Copy each of the following items line for line, without altering anything.

Data items
----------

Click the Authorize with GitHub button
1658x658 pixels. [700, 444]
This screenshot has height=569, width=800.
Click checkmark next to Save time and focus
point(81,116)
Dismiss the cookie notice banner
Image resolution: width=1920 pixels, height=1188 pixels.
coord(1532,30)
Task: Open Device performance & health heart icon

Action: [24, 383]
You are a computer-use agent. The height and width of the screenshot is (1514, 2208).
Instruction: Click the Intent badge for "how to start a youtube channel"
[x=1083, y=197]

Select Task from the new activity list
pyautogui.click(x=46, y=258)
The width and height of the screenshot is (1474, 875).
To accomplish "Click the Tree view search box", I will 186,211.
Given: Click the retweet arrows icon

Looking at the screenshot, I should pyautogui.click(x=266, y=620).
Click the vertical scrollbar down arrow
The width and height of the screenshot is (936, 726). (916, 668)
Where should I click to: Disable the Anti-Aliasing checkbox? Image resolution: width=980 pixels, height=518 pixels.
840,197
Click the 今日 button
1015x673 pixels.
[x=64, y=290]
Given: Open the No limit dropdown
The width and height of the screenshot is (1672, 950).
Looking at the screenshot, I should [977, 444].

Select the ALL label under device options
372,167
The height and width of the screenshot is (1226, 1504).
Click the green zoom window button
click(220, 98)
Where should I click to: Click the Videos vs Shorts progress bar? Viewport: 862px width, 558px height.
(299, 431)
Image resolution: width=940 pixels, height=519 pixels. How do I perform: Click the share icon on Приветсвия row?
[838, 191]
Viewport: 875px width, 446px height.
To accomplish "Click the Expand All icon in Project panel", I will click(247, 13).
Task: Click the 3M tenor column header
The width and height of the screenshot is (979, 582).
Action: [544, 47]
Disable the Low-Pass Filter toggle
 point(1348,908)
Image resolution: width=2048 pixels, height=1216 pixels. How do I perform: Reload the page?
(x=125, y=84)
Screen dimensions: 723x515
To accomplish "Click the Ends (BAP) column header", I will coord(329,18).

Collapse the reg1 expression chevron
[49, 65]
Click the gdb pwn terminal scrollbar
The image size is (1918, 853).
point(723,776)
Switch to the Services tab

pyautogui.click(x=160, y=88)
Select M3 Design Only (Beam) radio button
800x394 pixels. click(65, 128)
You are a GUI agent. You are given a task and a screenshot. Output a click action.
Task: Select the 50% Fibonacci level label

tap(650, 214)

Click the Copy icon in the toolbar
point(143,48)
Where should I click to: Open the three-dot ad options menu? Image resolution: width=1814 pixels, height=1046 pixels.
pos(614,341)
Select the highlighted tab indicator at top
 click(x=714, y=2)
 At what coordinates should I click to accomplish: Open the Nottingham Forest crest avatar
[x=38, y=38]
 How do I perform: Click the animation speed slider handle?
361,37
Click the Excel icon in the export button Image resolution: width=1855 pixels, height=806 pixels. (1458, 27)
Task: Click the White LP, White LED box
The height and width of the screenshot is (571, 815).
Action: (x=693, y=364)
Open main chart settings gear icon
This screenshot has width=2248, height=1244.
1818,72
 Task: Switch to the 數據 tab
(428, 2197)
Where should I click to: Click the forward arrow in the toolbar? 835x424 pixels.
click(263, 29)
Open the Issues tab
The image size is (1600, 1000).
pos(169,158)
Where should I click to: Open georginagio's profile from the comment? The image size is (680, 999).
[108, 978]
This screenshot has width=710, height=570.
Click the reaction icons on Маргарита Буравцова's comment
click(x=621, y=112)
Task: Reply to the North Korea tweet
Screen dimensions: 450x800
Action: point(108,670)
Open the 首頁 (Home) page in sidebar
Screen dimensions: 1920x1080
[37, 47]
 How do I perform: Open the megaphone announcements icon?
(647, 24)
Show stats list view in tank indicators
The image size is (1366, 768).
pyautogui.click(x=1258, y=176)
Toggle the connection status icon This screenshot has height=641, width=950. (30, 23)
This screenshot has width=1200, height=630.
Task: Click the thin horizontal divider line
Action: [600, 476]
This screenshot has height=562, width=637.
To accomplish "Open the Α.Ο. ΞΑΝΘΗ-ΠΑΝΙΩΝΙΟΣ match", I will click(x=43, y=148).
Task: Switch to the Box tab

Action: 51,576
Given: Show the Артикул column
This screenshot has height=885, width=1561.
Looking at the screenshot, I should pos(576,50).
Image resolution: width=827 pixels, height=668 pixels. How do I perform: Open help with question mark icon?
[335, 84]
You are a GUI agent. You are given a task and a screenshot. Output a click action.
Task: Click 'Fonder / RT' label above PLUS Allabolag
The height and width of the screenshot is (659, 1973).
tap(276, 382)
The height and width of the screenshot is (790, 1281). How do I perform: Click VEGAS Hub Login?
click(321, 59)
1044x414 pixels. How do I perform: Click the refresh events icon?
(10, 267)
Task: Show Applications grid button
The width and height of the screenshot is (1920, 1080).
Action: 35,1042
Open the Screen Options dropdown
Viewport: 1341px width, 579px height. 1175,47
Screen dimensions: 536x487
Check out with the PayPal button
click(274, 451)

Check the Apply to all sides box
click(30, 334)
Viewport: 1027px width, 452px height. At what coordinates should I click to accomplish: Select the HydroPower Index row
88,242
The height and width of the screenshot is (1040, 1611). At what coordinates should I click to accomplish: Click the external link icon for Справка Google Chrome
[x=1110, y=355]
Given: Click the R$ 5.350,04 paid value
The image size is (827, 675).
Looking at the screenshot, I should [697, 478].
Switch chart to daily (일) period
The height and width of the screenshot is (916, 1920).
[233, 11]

----------

◆ Completed exercise ◆
Click the Authorize with GitHub button
1658x658 pixels. [700, 444]
This screenshot has height=569, width=800.
Click checkmark next to Save time and focus
point(81,116)
Dismiss the cookie notice banner
Image resolution: width=1920 pixels, height=1188 pixels.
coord(1532,30)
Task: Open Device performance & health heart icon

Action: [24, 383]
You are a computer-use agent. The height and width of the screenshot is (1514, 2208).
Instruction: Click the Intent badge for "how to start a youtube channel"
[x=1083, y=197]

Select Task from the new activity list
pyautogui.click(x=46, y=258)
The width and height of the screenshot is (1474, 875).
To accomplish "Click the Tree view search box", I will 186,211.
Given: Click the retweet arrows icon

Looking at the screenshot, I should pyautogui.click(x=266, y=620).
Click the vertical scrollbar down arrow
The width and height of the screenshot is (936, 726). (916, 668)
Where should I click to: Disable the Anti-Aliasing checkbox? Image resolution: width=980 pixels, height=518 pixels.
840,197
Click the 今日 button
1015x673 pixels.
[x=64, y=290]
Given: Open the No limit dropdown
The width and height of the screenshot is (1672, 950).
Looking at the screenshot, I should [977, 444].

Select the ALL label under device options
372,167
The height and width of the screenshot is (1226, 1504).
Click the green zoom window button
click(220, 98)
Where should I click to: Click the Videos vs Shorts progress bar? Viewport: 862px width, 558px height.
(299, 431)
Image resolution: width=940 pixels, height=519 pixels. How do I perform: Click the share icon on Приветсвия row?
[838, 191]
Viewport: 875px width, 446px height.
To accomplish "Click the Expand All icon in Project panel", I will click(247, 13).
Task: Click the 3M tenor column header
The width and height of the screenshot is (979, 582).
Action: [544, 47]
Disable the Low-Pass Filter toggle
 point(1348,908)
Image resolution: width=2048 pixels, height=1216 pixels. How do I perform: Reload the page?
(x=125, y=84)
Screen dimensions: 723x515
To accomplish "Click the Ends (BAP) column header", I will coord(329,18).

Collapse the reg1 expression chevron
[49, 65]
Click the gdb pwn terminal scrollbar
The image size is (1918, 853).
point(723,776)
Switch to the Services tab

pyautogui.click(x=160, y=88)
Select M3 Design Only (Beam) radio button
800x394 pixels. click(65, 128)
You are a GUI agent. You are given a task and a screenshot. Output a click action.
Task: Select the 50% Fibonacci level label

tap(650, 214)

Click the Copy icon in the toolbar
point(143,48)
Where should I click to: Open the three-dot ad options menu? Image resolution: width=1814 pixels, height=1046 pixels.
pos(614,341)
Select the highlighted tab indicator at top
 click(x=714, y=2)
 At what coordinates should I click to accomplish: Open the Nottingham Forest crest avatar
[x=38, y=38]
 How do I perform: Click the animation speed slider handle?
361,37
Click the Excel icon in the export button Image resolution: width=1855 pixels, height=806 pixels. (1458, 27)
Task: Click the White LP, White LED box
The height and width of the screenshot is (571, 815).
Action: (x=693, y=364)
Open main chart settings gear icon
This screenshot has width=2248, height=1244.
1818,72
 Task: Switch to the 數據 tab
(428, 2197)
Where should I click to: Click the forward arrow in the toolbar? 835x424 pixels.
click(263, 29)
Open the Issues tab
The image size is (1600, 1000).
pos(169,158)
Where should I click to: Open georginagio's profile from the comment? The image size is (680, 999).
[108, 978]
This screenshot has width=710, height=570.
Click the reaction icons on Маргарита Буравцова's comment
click(x=621, y=112)
Task: Reply to the North Korea tweet
Screen dimensions: 450x800
Action: point(108,670)
Open the 首頁 (Home) page in sidebar
Screen dimensions: 1920x1080
[37, 47]
 How do I perform: Open the megaphone announcements icon?
(647, 24)
Show stats list view in tank indicators
The image size is (1366, 768).
pyautogui.click(x=1258, y=176)
Toggle the connection status icon This screenshot has height=641, width=950. (30, 23)
This screenshot has width=1200, height=630.
Task: Click the thin horizontal divider line
Action: [600, 476]
This screenshot has height=562, width=637.
To accomplish "Open the Α.Ο. ΞΑΝΘΗ-ΠΑΝΙΩΝΙΟΣ match", I will click(x=43, y=148).
Task: Switch to the Box tab

Action: 51,576
Given: Show the Артикул column
This screenshot has height=885, width=1561.
Looking at the screenshot, I should pos(576,50).
Image resolution: width=827 pixels, height=668 pixels. How do I perform: Open help with question mark icon?
[335, 84]
You are a GUI agent. You are given a task and a screenshot. Output a click action.
Task: Click 'Fonder / RT' label above PLUS Allabolag
The height and width of the screenshot is (659, 1973).
tap(276, 382)
The height and width of the screenshot is (790, 1281). How do I perform: Click VEGAS Hub Login?
click(321, 59)
1044x414 pixels. How do I perform: Click the refresh events icon?
(10, 267)
Task: Show Applications grid button
The width and height of the screenshot is (1920, 1080).
Action: 35,1042
Open the Screen Options dropdown
Viewport: 1341px width, 579px height. 1175,47
Screen dimensions: 536x487
Check out with the PayPal button
click(274, 451)

Check the Apply to all sides box
click(30, 334)
Viewport: 1027px width, 452px height. At what coordinates should I click to accomplish: Select the HydroPower Index row
88,242
The height and width of the screenshot is (1040, 1611). At what coordinates should I click to accomplish: Click the external link icon for Справка Google Chrome
[x=1110, y=355]
Given: Click the R$ 5.350,04 paid value
The image size is (827, 675).
Looking at the screenshot, I should [697, 478].
Switch chart to daily (일) period
The height and width of the screenshot is (916, 1920).
[233, 11]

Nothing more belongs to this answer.